FDA's approach contains a loophole that allows the livestock producers to continue with business as usual. That's because FDA's approach seeks to eliminate only the routine use of medically important antibiotics day after day to speed up animal growth, but not the similar or overlapping routine use to compensate for often crowded and unsanitary conditions. As industry representatives have previously noted, the approach is unlikely to have a significant effect on livestock antibiotics sales.

The PAMTA approach, on the other hand, addresses all routine uses of medically important antibiotics in the feed and water of animals that are not sick. The routine use of antibiotics in livestock feed and water is contributing to the spread of antibiotic resistance, which is rendering essential medicines less and less effective.

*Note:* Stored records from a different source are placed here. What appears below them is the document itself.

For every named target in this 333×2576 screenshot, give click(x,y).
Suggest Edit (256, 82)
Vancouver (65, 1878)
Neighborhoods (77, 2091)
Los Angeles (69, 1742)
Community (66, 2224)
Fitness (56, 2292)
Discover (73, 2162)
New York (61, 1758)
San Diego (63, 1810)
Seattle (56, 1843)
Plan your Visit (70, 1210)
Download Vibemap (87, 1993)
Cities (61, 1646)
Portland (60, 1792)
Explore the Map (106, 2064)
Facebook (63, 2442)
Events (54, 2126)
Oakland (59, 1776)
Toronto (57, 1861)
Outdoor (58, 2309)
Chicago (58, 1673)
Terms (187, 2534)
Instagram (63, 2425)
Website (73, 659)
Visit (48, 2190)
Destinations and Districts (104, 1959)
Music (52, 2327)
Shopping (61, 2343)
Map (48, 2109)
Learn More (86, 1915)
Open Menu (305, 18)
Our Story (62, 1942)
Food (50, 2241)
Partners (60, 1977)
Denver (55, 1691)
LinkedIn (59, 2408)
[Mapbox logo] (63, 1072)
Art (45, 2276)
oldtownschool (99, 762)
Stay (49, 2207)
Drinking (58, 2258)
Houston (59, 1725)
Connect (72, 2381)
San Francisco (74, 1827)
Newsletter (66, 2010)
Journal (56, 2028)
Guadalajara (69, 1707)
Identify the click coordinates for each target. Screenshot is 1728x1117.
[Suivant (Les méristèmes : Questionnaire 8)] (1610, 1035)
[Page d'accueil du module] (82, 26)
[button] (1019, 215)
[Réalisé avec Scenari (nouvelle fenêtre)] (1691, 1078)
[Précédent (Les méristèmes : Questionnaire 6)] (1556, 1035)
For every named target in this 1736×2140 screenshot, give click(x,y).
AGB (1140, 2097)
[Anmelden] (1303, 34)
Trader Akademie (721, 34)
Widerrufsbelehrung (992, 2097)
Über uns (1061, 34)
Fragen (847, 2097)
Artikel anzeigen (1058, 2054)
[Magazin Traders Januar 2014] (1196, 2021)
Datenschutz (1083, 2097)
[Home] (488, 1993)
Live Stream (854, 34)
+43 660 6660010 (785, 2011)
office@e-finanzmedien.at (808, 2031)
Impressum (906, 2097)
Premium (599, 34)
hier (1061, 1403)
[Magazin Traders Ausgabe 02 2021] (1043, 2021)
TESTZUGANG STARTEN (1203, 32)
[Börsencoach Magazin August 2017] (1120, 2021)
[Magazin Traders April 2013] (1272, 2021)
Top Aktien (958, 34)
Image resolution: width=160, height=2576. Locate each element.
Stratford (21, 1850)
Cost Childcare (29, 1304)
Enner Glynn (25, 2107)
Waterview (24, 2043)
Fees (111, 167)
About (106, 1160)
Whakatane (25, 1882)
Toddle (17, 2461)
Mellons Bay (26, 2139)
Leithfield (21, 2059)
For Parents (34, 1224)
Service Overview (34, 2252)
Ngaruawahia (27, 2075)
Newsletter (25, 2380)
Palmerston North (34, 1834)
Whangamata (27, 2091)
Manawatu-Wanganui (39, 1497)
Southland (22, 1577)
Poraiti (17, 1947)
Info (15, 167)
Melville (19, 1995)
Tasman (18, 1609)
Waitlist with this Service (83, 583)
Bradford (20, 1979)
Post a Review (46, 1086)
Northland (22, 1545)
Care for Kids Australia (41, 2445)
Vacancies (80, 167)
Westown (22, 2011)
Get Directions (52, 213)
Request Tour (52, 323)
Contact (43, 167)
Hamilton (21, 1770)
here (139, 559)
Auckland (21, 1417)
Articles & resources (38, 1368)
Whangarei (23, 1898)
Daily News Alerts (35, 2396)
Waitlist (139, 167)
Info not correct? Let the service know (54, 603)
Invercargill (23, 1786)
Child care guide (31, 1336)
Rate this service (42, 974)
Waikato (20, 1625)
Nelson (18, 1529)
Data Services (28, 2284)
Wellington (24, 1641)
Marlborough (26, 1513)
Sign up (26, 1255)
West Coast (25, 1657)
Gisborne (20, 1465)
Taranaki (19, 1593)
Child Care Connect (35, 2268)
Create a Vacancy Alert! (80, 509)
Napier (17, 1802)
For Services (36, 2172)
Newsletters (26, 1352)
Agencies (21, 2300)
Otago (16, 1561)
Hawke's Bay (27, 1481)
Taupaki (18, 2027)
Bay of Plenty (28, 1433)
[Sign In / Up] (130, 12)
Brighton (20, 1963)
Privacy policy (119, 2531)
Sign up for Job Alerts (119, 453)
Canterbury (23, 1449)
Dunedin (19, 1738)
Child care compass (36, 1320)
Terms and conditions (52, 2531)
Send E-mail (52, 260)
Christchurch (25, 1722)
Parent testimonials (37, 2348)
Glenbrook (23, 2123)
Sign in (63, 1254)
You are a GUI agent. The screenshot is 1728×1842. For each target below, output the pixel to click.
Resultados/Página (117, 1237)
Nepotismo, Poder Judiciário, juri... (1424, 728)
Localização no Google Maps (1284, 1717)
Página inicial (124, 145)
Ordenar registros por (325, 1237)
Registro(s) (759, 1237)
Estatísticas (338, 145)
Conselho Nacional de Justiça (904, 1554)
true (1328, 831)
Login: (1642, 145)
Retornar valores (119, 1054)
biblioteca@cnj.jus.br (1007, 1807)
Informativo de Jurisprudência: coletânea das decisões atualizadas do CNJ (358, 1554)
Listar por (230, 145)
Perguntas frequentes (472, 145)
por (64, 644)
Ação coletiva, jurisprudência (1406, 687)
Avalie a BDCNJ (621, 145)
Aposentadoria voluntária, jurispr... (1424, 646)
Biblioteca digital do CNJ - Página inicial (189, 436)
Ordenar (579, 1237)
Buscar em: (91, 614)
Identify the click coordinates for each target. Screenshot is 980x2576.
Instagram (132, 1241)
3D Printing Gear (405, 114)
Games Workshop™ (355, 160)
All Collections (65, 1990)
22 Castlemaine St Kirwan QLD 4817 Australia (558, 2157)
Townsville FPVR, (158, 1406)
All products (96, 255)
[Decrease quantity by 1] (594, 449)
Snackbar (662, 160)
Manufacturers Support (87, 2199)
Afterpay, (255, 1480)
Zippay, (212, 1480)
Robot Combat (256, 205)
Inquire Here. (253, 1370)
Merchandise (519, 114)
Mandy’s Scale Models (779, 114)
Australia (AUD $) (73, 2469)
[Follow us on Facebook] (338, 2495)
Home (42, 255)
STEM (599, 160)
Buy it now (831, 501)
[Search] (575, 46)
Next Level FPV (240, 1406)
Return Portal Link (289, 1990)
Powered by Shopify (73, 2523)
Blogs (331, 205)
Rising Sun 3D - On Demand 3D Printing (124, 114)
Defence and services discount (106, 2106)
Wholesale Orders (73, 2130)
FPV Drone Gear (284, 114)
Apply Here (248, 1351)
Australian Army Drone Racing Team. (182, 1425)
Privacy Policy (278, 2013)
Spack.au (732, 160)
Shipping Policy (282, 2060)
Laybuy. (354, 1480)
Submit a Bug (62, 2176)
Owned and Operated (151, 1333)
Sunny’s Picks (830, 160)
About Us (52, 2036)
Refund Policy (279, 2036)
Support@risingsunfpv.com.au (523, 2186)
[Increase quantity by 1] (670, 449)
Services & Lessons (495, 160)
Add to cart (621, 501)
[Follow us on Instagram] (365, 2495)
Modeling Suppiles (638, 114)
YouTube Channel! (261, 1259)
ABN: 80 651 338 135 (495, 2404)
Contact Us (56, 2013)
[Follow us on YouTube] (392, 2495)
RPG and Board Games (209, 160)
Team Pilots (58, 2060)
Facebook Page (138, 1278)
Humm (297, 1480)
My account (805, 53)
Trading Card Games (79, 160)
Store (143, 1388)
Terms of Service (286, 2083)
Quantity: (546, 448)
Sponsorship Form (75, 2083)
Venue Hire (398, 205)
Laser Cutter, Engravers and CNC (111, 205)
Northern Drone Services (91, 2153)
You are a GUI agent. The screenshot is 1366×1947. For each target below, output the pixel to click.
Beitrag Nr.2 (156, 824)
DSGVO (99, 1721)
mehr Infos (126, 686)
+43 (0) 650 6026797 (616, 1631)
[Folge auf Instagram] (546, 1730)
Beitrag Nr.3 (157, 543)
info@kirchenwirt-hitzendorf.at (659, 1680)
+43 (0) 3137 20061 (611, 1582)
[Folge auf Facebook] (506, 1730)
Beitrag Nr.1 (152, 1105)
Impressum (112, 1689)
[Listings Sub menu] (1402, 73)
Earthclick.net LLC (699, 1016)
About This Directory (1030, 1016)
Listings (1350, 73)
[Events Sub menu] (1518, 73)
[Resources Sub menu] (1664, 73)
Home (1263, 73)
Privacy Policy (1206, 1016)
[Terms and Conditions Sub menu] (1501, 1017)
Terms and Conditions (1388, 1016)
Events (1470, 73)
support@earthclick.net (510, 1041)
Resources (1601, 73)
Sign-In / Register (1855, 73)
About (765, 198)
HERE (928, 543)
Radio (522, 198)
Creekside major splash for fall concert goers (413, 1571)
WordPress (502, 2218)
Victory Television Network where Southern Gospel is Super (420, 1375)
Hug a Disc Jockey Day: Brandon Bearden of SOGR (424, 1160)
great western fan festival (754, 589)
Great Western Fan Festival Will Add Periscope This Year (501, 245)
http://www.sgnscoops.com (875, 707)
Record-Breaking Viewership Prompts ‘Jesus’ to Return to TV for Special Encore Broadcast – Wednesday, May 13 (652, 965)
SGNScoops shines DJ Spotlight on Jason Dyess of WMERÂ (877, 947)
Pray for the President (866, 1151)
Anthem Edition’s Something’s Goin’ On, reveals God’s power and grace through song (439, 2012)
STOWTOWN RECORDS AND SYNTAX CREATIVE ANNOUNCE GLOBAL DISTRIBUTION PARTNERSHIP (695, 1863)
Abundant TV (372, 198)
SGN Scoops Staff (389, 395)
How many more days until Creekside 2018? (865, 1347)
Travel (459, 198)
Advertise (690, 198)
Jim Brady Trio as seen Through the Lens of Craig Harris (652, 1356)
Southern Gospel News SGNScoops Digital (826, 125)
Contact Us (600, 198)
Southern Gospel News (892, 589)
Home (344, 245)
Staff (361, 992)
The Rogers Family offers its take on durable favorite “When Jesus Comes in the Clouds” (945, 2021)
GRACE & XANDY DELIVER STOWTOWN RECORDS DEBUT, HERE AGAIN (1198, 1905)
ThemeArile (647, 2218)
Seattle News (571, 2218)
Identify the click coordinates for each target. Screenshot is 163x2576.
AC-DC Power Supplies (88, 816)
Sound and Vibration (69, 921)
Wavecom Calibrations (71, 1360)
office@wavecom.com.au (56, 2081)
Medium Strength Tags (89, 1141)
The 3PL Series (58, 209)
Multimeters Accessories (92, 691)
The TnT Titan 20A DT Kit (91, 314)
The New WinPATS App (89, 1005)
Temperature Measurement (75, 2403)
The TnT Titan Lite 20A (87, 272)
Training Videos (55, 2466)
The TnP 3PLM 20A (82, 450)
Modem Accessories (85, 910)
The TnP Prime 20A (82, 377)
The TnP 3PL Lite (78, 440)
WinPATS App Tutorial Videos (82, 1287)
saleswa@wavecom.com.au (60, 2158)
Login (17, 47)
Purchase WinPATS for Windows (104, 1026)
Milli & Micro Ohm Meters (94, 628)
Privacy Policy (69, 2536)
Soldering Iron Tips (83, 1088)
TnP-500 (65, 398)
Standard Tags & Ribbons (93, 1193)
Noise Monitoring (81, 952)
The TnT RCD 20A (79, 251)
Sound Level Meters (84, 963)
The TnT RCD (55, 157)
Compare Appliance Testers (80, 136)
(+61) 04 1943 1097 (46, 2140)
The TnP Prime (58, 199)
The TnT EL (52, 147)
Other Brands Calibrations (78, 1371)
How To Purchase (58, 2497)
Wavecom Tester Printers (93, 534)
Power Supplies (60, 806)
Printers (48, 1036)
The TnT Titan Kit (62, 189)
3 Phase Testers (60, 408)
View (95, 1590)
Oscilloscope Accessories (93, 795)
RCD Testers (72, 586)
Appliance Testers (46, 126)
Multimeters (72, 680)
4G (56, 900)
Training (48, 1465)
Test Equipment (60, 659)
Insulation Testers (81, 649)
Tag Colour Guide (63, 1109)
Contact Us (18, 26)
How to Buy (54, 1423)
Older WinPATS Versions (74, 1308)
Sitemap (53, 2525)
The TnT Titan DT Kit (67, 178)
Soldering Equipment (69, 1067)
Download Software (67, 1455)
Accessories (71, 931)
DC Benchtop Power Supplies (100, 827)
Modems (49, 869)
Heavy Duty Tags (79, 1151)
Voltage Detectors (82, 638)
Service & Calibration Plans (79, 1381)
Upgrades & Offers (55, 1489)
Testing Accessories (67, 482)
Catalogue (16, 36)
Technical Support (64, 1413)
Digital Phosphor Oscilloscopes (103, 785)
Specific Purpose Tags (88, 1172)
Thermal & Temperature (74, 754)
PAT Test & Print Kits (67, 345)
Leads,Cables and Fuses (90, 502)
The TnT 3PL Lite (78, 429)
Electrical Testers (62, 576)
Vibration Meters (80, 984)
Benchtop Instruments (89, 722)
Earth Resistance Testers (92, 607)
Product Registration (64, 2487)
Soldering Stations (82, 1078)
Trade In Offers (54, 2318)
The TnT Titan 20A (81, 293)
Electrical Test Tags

Meat can be and is being produced without routine use of antibiotics around the US and around the world. Perdue, for example, announced that it has eliminated all use of medically important antibiotics on 95% of its birds, with the remaining use limited to treating chickens that are sick.

Routine uses of antibiotics must be discontinued, and PAMTA would phase out such uses while continuing to allow use to treat sick animals and control disease outbreaks. Kudos again to Rep. Slaughter for continuing to lead on this critically important public health issue.